• _About this exercise_: Word for word, copy out every line of the records, omitting each picture.

• _Exercise input_:
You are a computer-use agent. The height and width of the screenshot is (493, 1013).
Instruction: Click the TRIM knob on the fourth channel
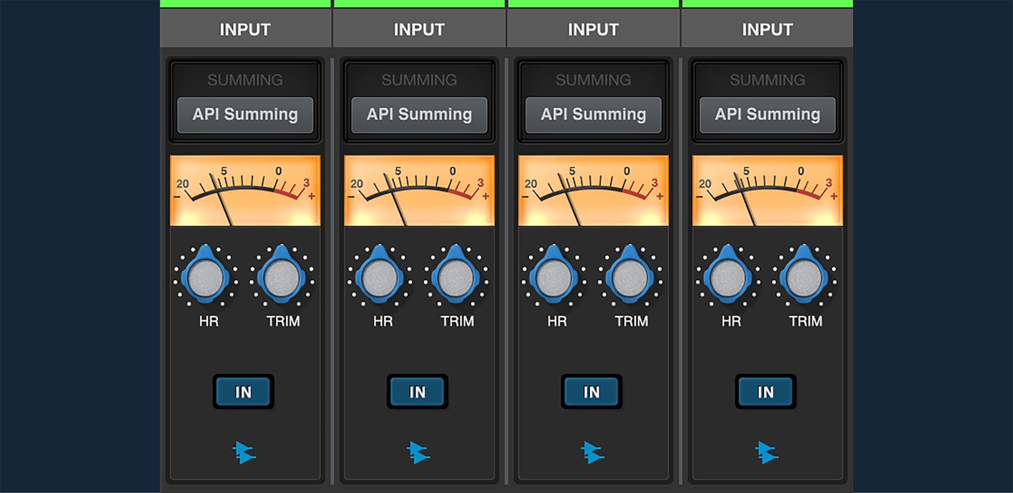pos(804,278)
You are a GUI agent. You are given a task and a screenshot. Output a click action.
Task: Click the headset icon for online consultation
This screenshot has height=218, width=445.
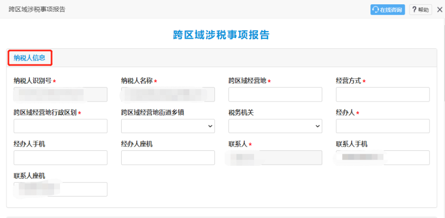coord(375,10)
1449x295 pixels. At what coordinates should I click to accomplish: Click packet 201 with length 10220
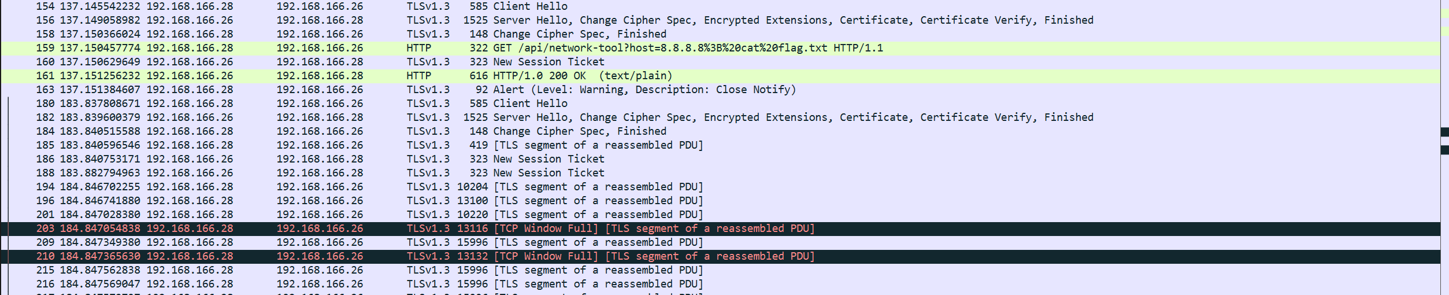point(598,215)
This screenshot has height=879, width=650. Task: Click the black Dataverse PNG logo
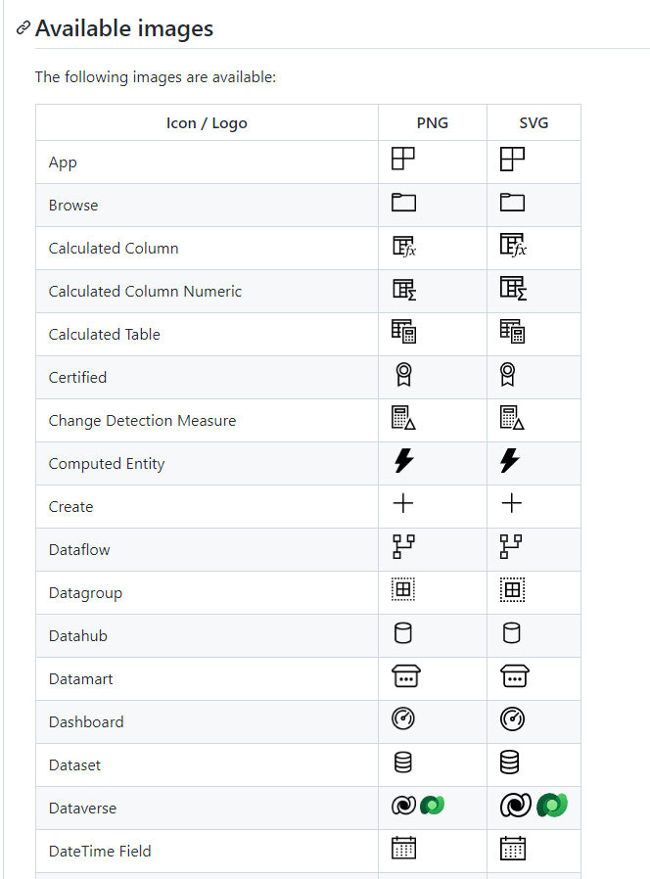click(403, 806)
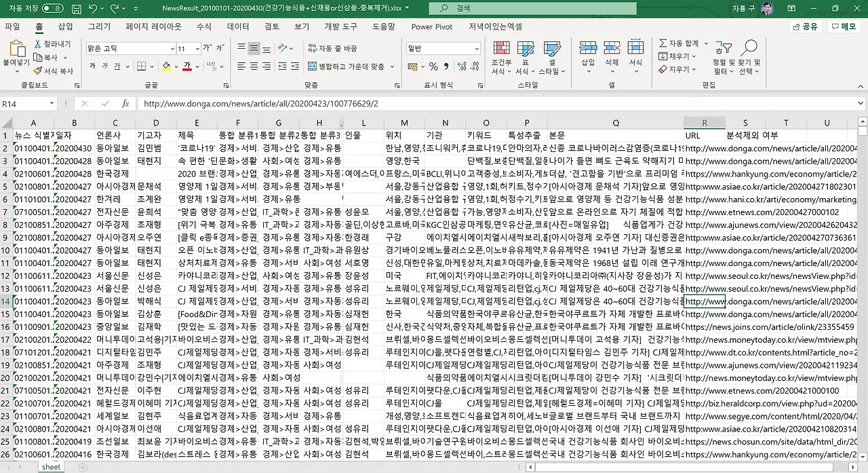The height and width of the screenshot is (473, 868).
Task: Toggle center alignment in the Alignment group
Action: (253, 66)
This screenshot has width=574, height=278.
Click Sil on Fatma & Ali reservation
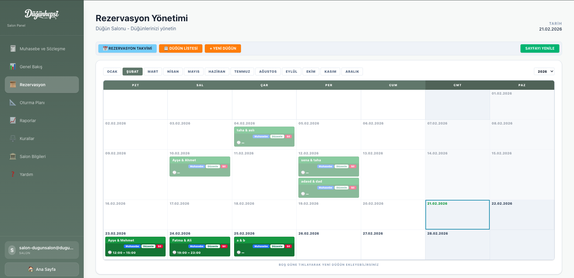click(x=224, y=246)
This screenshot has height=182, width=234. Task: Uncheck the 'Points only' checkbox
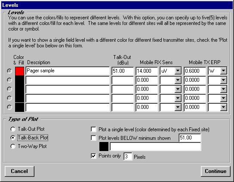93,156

• _Result below_:
You are a computer-use agent. The height and width of the screenshot is (493, 1013).
Instruction: Click the TRIM knob on the fourth channel
pos(804,278)
You are a GUI agent. You are given a task and a screenshot. Output a click action.
Task: Click the headset icon for online consultation
This screenshot has height=218, width=445.
coord(375,10)
1449x295 pixels. At what coordinates should I click to accomplish: Click packet 201 with length 10220
point(598,215)
This screenshot has height=879, width=650. Task: Click the black Dataverse PNG logo
click(403, 806)
The height and width of the screenshot is (473, 868).
Task: Toggle center alignment in the Alignment group
Action: (253, 66)
This screenshot has width=574, height=278.
Click Sil on Fatma & Ali reservation
click(x=224, y=246)
This screenshot has height=182, width=234. Task: Uncheck the 'Points only' checkbox
93,156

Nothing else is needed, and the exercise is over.